[CentOS] What to do when a selinux policy doesn't work?

Wed Apr 14 07:00:13 UTC 2021
hw <hw at gc-24.de>

On 2/27/21 3:40 AM, Jonathan Billings wrote:
> On Feb 26, 2021, at 17:16, hw <hw at gc-24.de> wrote:
>> Ejabberd is supposed to expire files when they are older than desired, and selinux prevents it.  How can I solve this problem other than by disabling selinux or by deleting the files manually?
> 
> It’s possible that you are only capturing part of the process, such as a stat() before unlink(), so it still fails.  You need to capture the entire process.
> 
> Temporarily set it to permissive (setenforce Permissive) and let it do what it does (is there a way to force it?).
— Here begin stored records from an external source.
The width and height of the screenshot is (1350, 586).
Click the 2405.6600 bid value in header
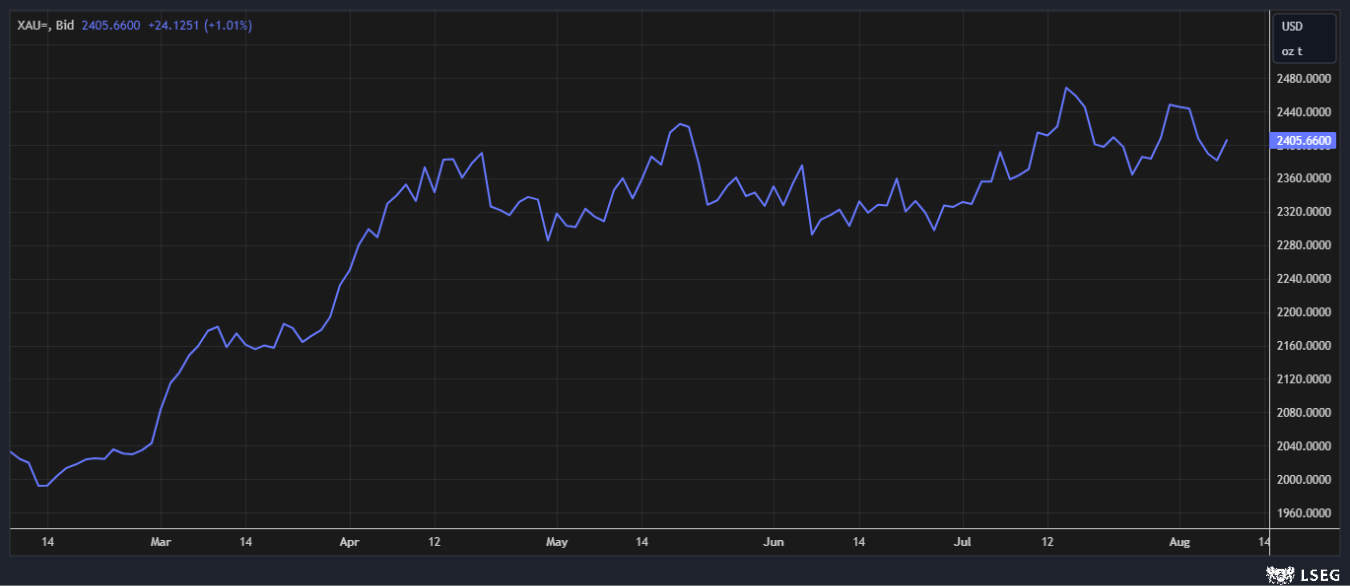coord(110,25)
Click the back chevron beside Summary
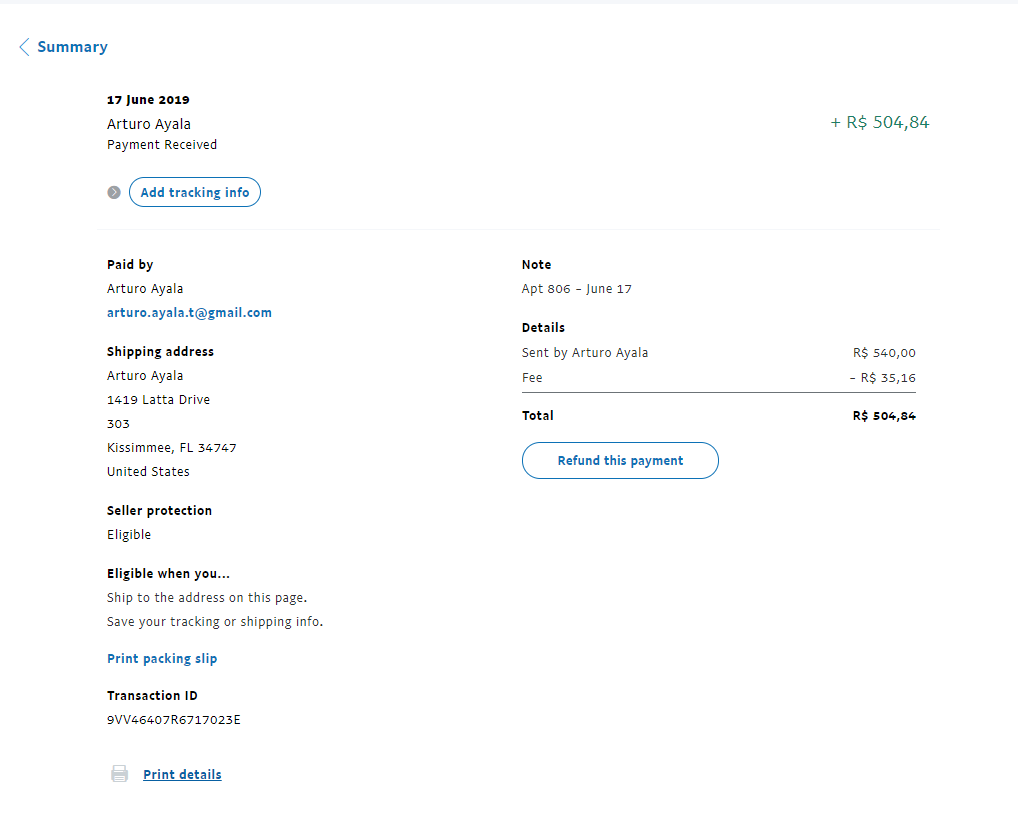The width and height of the screenshot is (1018, 821). pyautogui.click(x=24, y=47)
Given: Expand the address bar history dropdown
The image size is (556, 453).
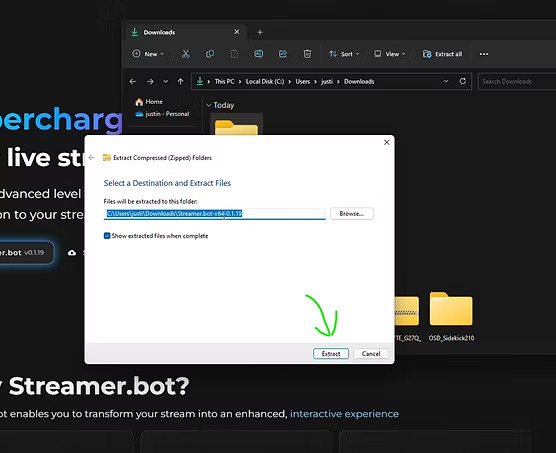Looking at the screenshot, I should [x=446, y=81].
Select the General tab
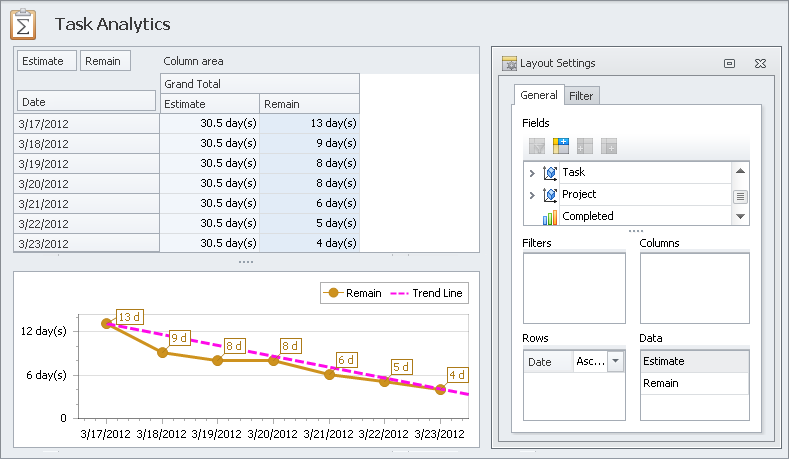The height and width of the screenshot is (459, 789). pyautogui.click(x=539, y=95)
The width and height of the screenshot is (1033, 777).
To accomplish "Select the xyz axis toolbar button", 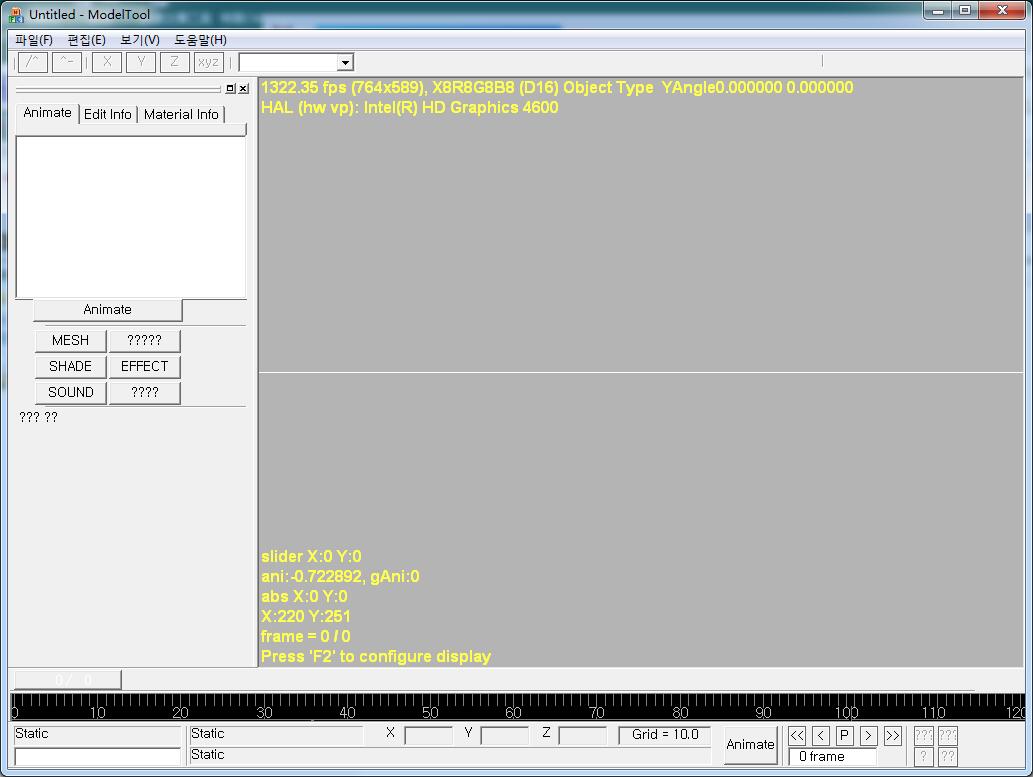I will (208, 62).
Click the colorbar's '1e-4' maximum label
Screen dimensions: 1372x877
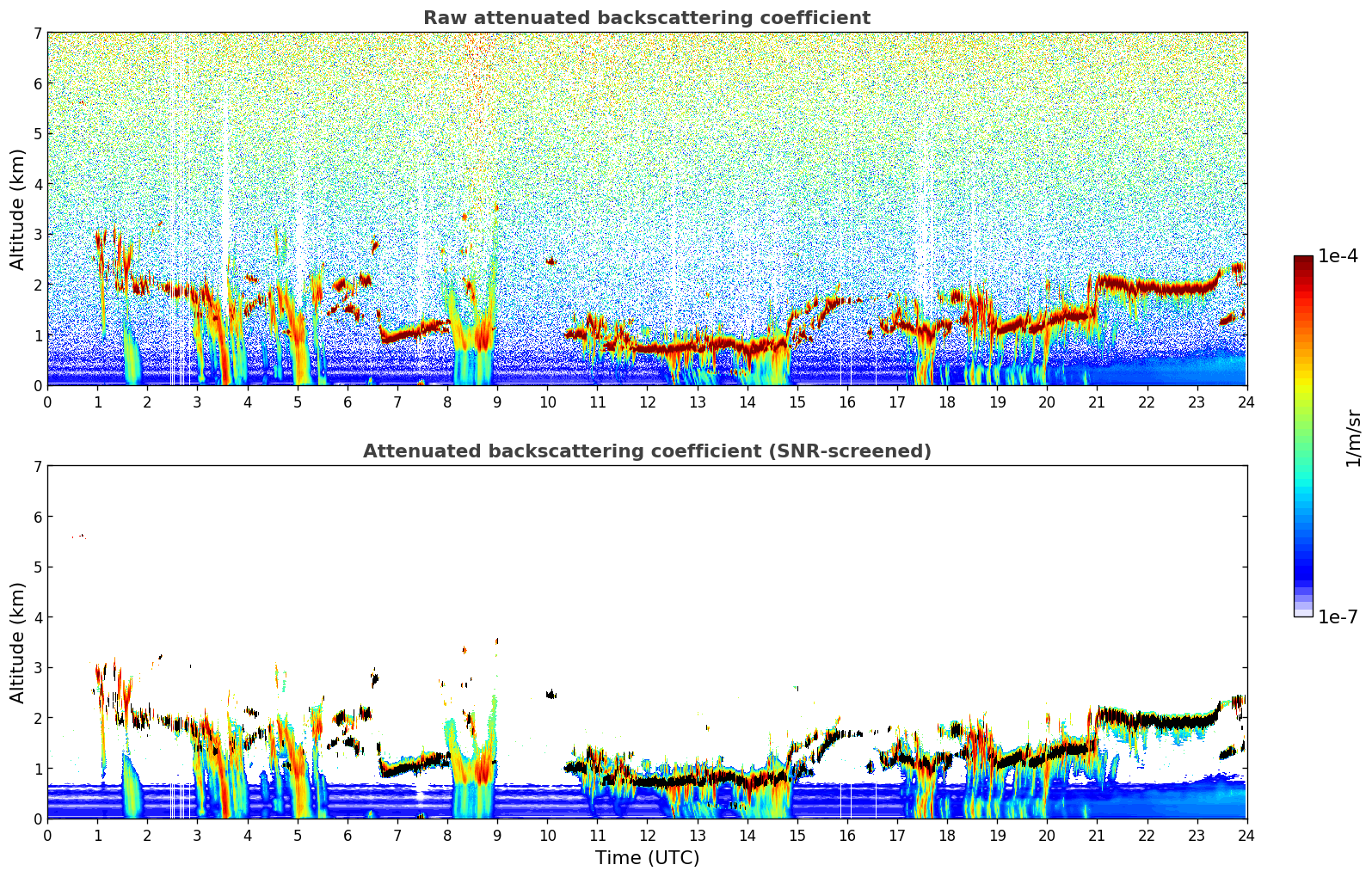[x=1338, y=256]
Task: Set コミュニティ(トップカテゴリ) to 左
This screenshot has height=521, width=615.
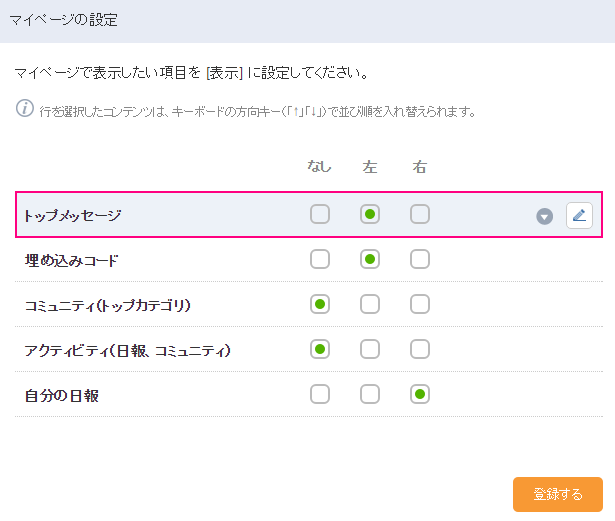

Then you should use ausearch to find the AVCs over the time period when it ran, and pipe that into audit2allow.

Hm, yes, thanks, I tried that ... Now I used ausearch -p to search by 
pid, and I might have found it.  A selinux module was created with the 
output which would allow ejabberd to unlink files and directories of the 
appropriate type, and I installed that.

I thought ejabberd deletes the files when restarting, but apparently it 
doesn't, so I'll have to watch for it in the log file.

> HOWEVER...
> 
> There’s probably a better solution than blindly creating a module.  You need to figure out what the correct SELinux attribute to put on the directory so you don’t need a module.

Yes, I did that.  Perhaps the selinux permissions ejabberd is being 
installed with are incomplete.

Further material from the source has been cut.